▶ **Texto proporcionado**
>>>
La adhesión de Kazajistán a los Acuerdos de Abraham marca la ampliación del pacto diplomático más allá del mundo árabe, reforzando el papel de la región centroasiática en la nueva geopolítica global.
En un movimiento estratégico, Kazajistán se convertirá en el nuevo miembro de los Acuerdos de Abraham, iniciativa promovida por Israel y Estados Unidos. La adhesión fue anunciada en vísperas de una cumbre entre líderes centroasiáticos en Washington, donde también se debatirá la cooperación en minerales críticos y seguridad regional.
El régimen de diplomacia de la Casa Blanca busca capitalizar la alianza con las repúblicas de Asia Central mediante acuerdos que van más allá del ámbito meramente político: energía, comercio y tecnología se perfilan como los ejes de esta expansión. Para Israel, la incorporación de un socio no árabe representa también un paso simbólico en su estrategia de normalización global.
Si bien la incorporación de Kazajistán puede entenderse como simbólica —ya que las relaciones diplomáticas con Israel existían desde hace décadas— su adhesión pone de manifiesto una lectura más amplia del mapa de alianzas. Ahora el foco se traslada a cómo se concretará la colaboración práctica y qué otros países podrían seguir este camino.
<<<
▶ **Objetivo del ejercicio**
Indique si cada afirmación concuerda con el texto sobre la adhesión de Kazajistán a los Acuerdos de Abraham. Responda sí o no y cite las palabras exactas del texto que lo deciden.
(a) La adhesión se anunció poco antes de una cumbre celebrada en Washington.
(b) Kazajistán no mantenía relaciones diplomáticas con Israel antes de su adhesión.
(c) Los Acuerdos de Abraham son una iniciativa impulsada por Israel y Estados Unidos.
Los registros no guardan relación alguna con el texto.

(Datos recopilados)
>>>
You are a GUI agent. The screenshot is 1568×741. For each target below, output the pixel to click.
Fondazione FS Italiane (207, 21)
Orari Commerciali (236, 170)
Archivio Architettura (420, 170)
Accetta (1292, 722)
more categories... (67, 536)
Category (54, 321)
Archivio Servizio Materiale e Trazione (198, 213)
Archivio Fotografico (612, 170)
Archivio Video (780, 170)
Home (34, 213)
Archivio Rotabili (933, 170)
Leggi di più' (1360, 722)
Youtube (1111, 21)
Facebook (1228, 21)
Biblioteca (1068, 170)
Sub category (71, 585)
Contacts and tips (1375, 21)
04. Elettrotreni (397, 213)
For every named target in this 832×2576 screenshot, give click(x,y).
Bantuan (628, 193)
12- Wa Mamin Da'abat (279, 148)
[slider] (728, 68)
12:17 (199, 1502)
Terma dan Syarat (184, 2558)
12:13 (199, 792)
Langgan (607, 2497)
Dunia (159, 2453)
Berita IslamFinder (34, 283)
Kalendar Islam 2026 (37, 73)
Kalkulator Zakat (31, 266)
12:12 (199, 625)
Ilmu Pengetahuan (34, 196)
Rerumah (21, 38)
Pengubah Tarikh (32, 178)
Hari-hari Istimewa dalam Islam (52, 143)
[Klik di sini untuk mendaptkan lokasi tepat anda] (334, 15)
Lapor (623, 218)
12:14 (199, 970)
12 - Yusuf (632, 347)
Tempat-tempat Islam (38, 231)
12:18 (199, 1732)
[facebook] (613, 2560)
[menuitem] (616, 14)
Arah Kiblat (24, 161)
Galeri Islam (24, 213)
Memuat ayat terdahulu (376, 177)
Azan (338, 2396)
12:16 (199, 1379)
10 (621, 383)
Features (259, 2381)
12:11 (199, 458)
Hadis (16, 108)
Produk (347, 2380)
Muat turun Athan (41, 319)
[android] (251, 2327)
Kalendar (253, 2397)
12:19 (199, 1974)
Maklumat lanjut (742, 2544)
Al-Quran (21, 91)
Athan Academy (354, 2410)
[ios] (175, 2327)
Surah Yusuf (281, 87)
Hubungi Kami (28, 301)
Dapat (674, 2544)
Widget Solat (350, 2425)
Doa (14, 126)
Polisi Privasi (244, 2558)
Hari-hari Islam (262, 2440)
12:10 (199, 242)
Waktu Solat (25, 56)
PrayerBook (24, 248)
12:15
<<<
▶ **Tarea resuelta**
(a) Sí: "La adhesión fue anunciada en vísperas de una cumbre entre líderes centroasiáticos en Washington".
(b) No: "las relaciones diplomáticas con Israel existían desde hace décadas".
(c) Sí: "iniciativa promovida por Israel y Estados Unidos".